MySQL 8 Doesn’t Support Some of the Features You May Have Used | TechWell

MySQL 8 Doesn’t Support Some of the Features You May Have Used

We often discuss the new features added in new MySQL versions, but it becomes equally important to discuss the removed features that you’ll no longer be able to use. This article discusses some earlier version features that you won’t be able to use in MySQL 8 because they have been removed.

Rename the INFORMATION_SCHEMA View Names

The INFORMATION_SCHEMA provides information about the database itself; the database name, the table name, column data types, access privileges, and such. The INFORMATION_SCHEMA stores information in read-only tables, which are actually views. With MySQL 8.0.3, the views are not based on InnoDB system tables; rather they are based on data dictionary tables. The view names are shortened to remove the _SYS in the view names. For example, INNODB_SYS_TABLES is renamed to INNODB_SYS_TABLES, and INNODB_SYS_TABLESPACES is renamed to INNODB_SYS_TABLESPACES. Any scripts that use the old names must be updated to use the new view names.

User Account Management Is Slightly Different

You won’t be able to create a new user with the GRANT statement by removing the NO_AUTO_CREATE_USER from the SQL modes list. The NO_AUTO_CREATE_USER itself has been removed. Use the CREATE USER statement to create a new user. You won’t also be able to modify account properties such as authentication, resource limit properties, and SSL with the GRANT statement. You can, however, still make privilege assignments with GRANT.

You won’t be able to use the IDENTIFIED BY PASSWORD auth_string syntax with CREATE USER and GRANT. Instead, use the IDENTIFIED WITH auth_plugin AS auth_string syntax with CREATE USER and ALTER USER.

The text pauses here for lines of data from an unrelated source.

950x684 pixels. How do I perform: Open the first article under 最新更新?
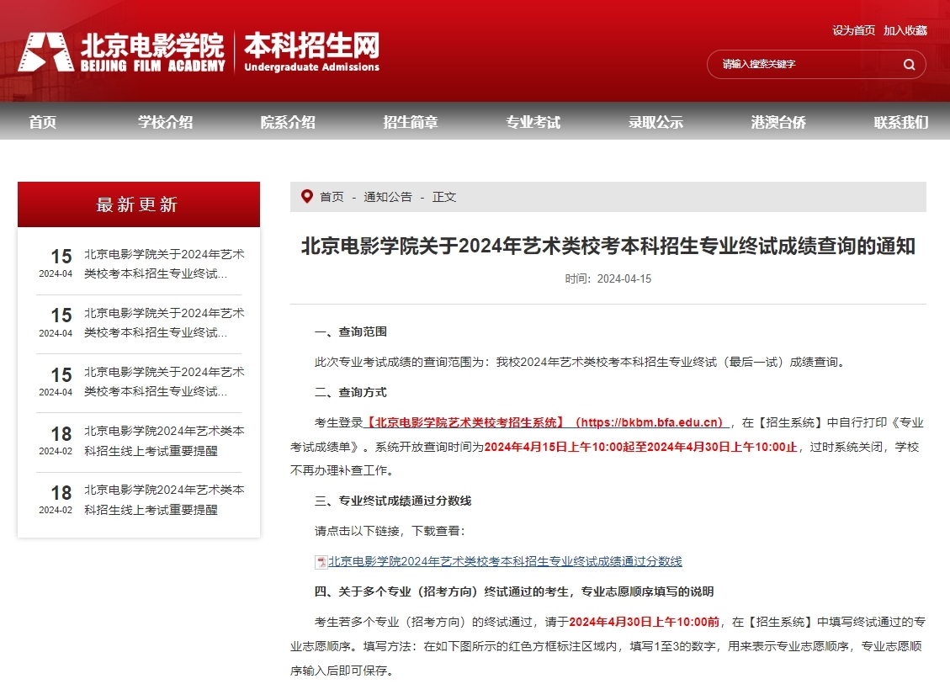164,263
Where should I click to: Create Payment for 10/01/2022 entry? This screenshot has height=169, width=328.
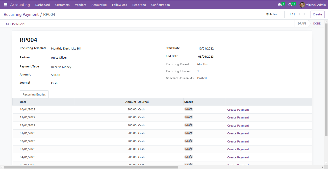(238, 110)
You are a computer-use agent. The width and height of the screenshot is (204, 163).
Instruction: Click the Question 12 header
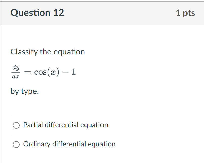37,13
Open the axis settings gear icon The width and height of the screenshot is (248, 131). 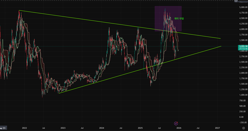[x=243, y=127]
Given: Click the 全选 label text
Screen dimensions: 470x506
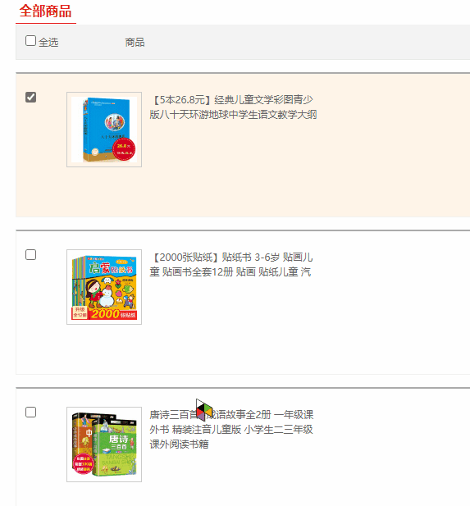Looking at the screenshot, I should pyautogui.click(x=48, y=43).
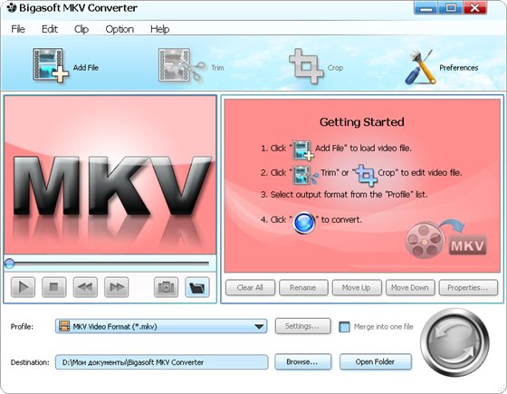The image size is (507, 394).
Task: Click the Destination path field
Action: (161, 362)
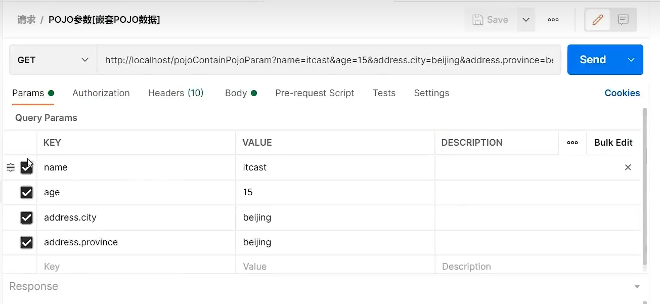Click the floppy disk Save icon
This screenshot has width=660, height=304.
tap(477, 20)
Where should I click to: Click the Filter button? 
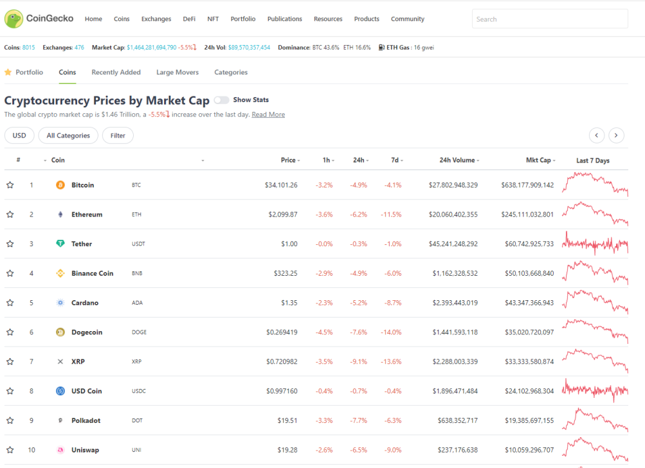point(118,135)
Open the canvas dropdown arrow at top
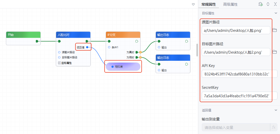Viewport: 280px width, 134px height. pyautogui.click(x=193, y=4)
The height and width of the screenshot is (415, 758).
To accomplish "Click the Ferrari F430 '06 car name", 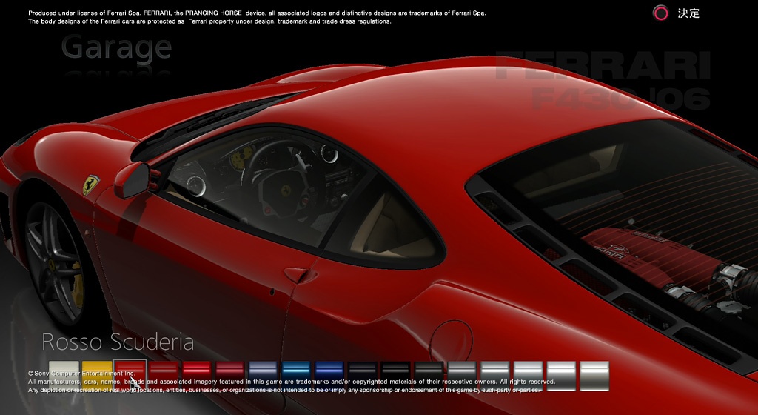I will pos(603,82).
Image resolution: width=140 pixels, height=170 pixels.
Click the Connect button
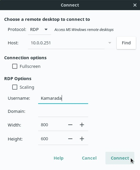(x=120, y=158)
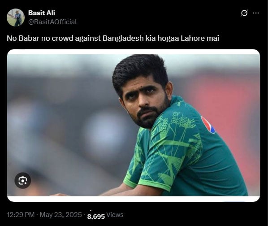Click the 12:29 PM timestamp

(21, 215)
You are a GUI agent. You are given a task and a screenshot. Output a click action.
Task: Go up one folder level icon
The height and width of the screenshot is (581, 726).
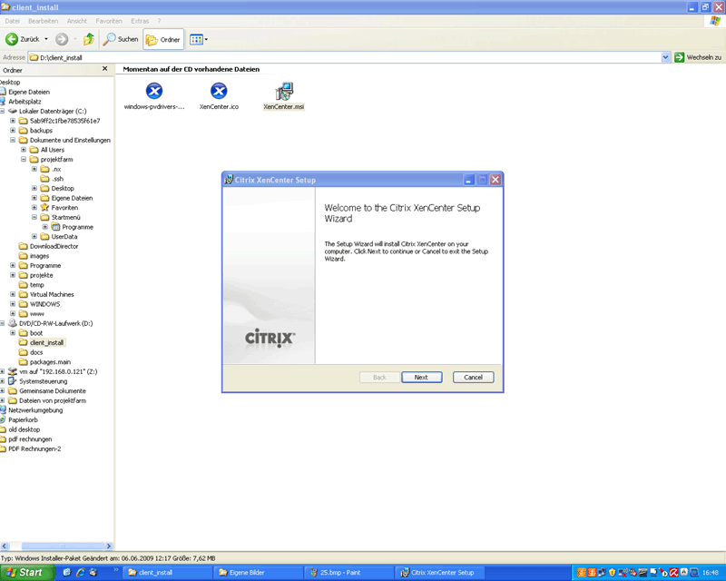[88, 39]
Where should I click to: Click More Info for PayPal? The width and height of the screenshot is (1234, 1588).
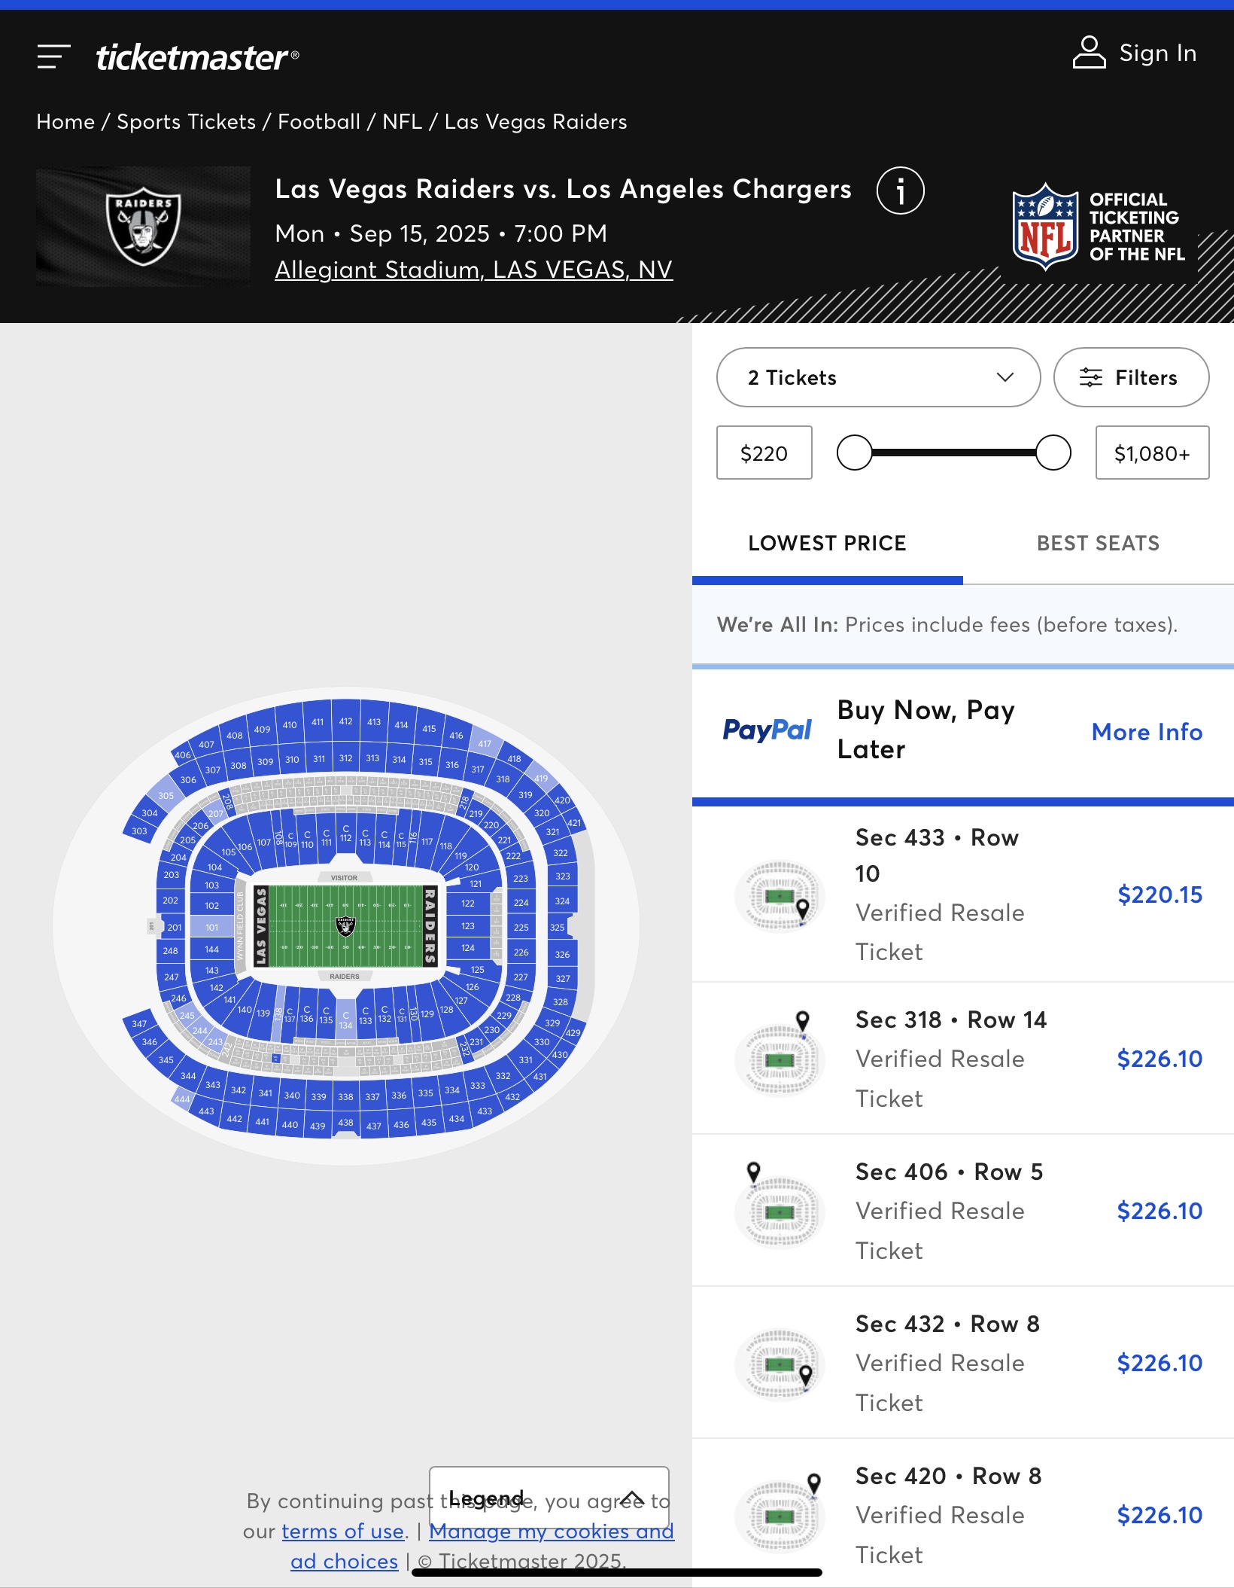(x=1147, y=732)
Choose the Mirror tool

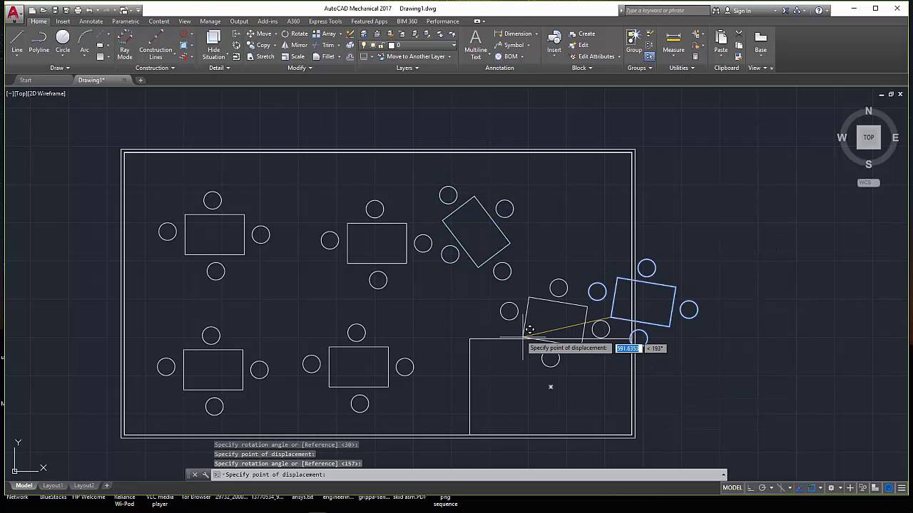tap(295, 45)
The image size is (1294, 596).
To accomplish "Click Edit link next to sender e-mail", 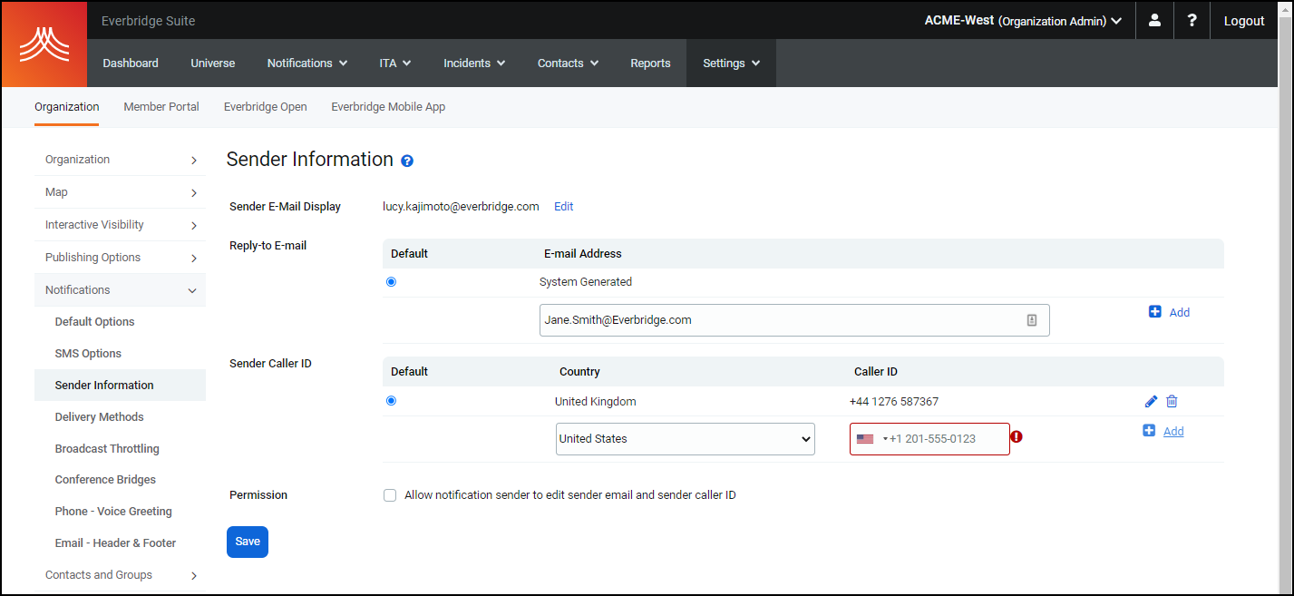I will pyautogui.click(x=563, y=207).
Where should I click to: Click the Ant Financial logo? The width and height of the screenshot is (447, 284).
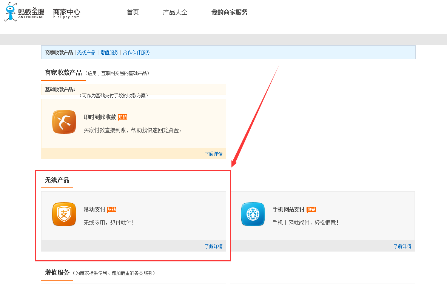point(25,12)
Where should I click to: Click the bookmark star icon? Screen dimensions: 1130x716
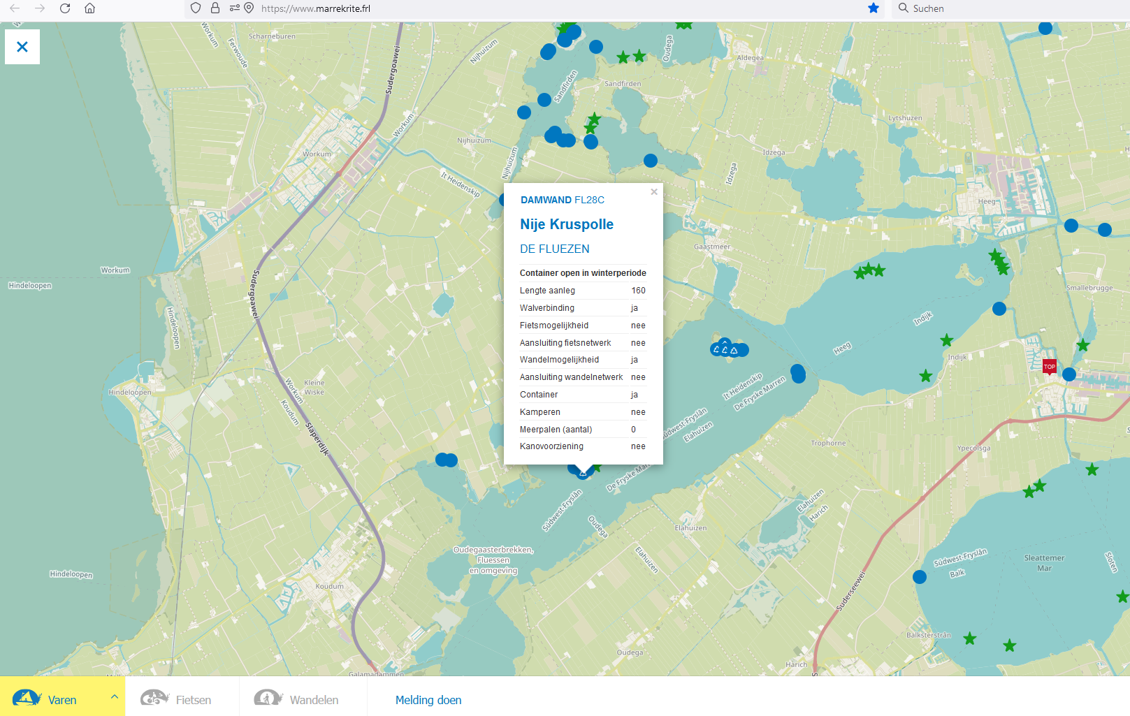874,8
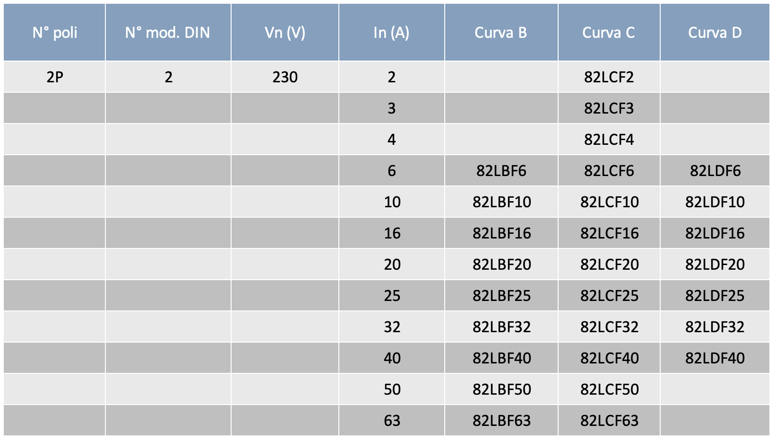The height and width of the screenshot is (442, 776).
Task: Select product code 82LBF6
Action: pyautogui.click(x=501, y=170)
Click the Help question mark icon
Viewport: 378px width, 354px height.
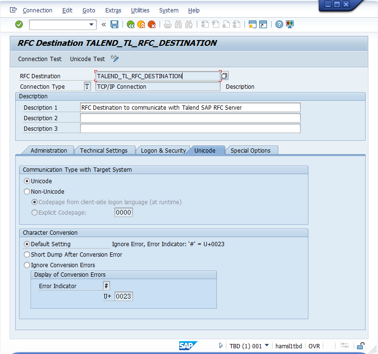[x=279, y=24]
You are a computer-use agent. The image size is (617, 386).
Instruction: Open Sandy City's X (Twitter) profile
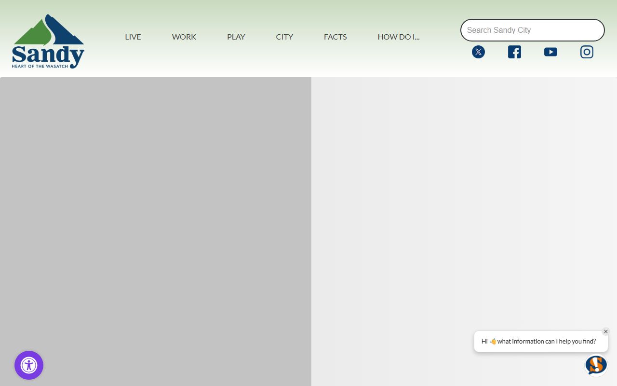coord(478,52)
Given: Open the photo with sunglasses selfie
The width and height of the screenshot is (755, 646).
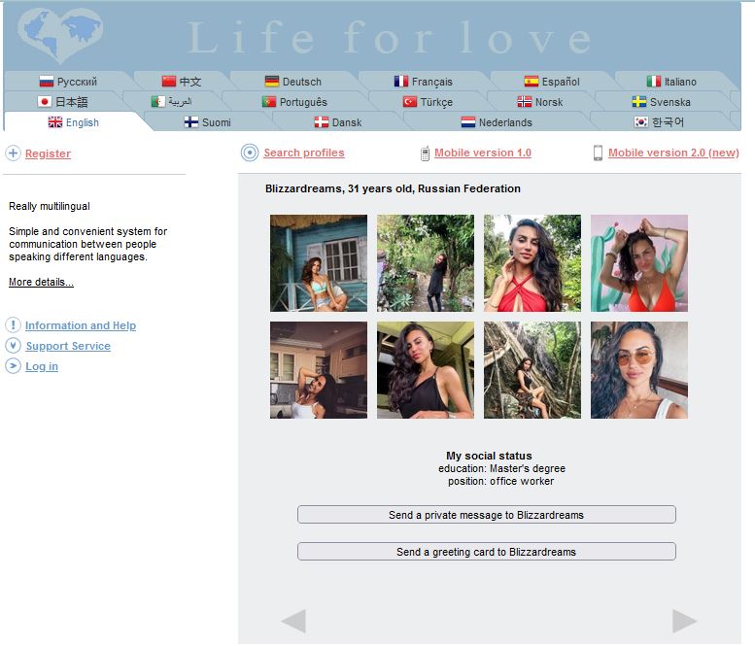Looking at the screenshot, I should click(x=639, y=370).
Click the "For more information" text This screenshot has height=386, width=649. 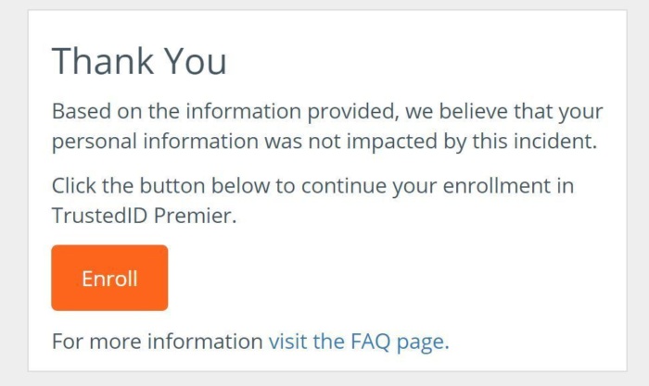(x=158, y=342)
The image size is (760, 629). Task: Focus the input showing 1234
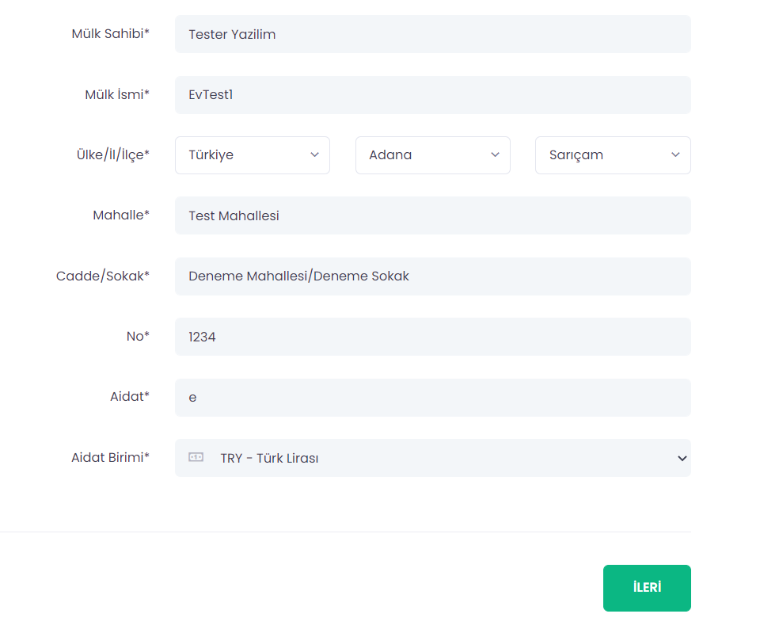pos(432,337)
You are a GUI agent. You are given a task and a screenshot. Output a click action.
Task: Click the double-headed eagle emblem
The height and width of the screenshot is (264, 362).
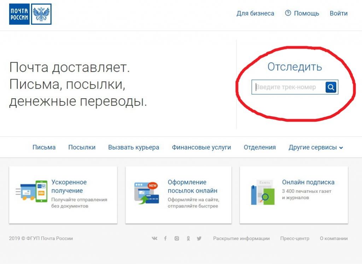(x=41, y=14)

The PASSWORD() function that is previously used to return a hashed password from a string password has been removed. The PASSWORD() function cannot be removed in the SET PASSWORD statement.

Query Cache Is Removed

You may have depended on the query cache in the past to cache your SQL SELECT statements together with the results. The query cache is often useful if tables don’t change much and the server gets several identical queries. So, instead of rerunning the query, the result is fetched from the query cache. Why was the query cache removed if it was useful? Because it was shown to have scalability issues. Specifically, the query cache doesn’t scale well with high throughput workloads on multi-core machines. As alternatives, you could use Server-side Query Rewrite or ProxySQL.

The DDL Log Is Removed

In MySQL 5.7 the DDL Log, or metadata log, is used to store the metadata operations generated by data definition statements. The DDL log is a binary log in the ddl_log.log file in the MySQL data directory. The DDL log could be used to perform redo and rollback of DDL operations. In MySQL 8.0 the DDL log has been removed. DDL logs are written to the mysql.innodb_ddl_log data dictionary table, which could be used to perform redo and rollback of DDL if needed.

Sorting with GROUP BY Has Been Removed

If you have been using the GROUP BY along with the ASC and DESC modifiers to perform sorting, you would need to use the ORDER BY clause instead.

\N as a Synonym for NULL

You can no longer use \N as a synonym for NULL in SQL statements. Instead, use NULL itself. You would still be able to use \N as a synonym for NULL in the import and export of data from a file in the LOAD DATA and SELECTINTO OUTFILE statements.

Several other minor changes have been made, including the renaming of the JSON_APPEND() function to JSON_ARRAY_APPEND().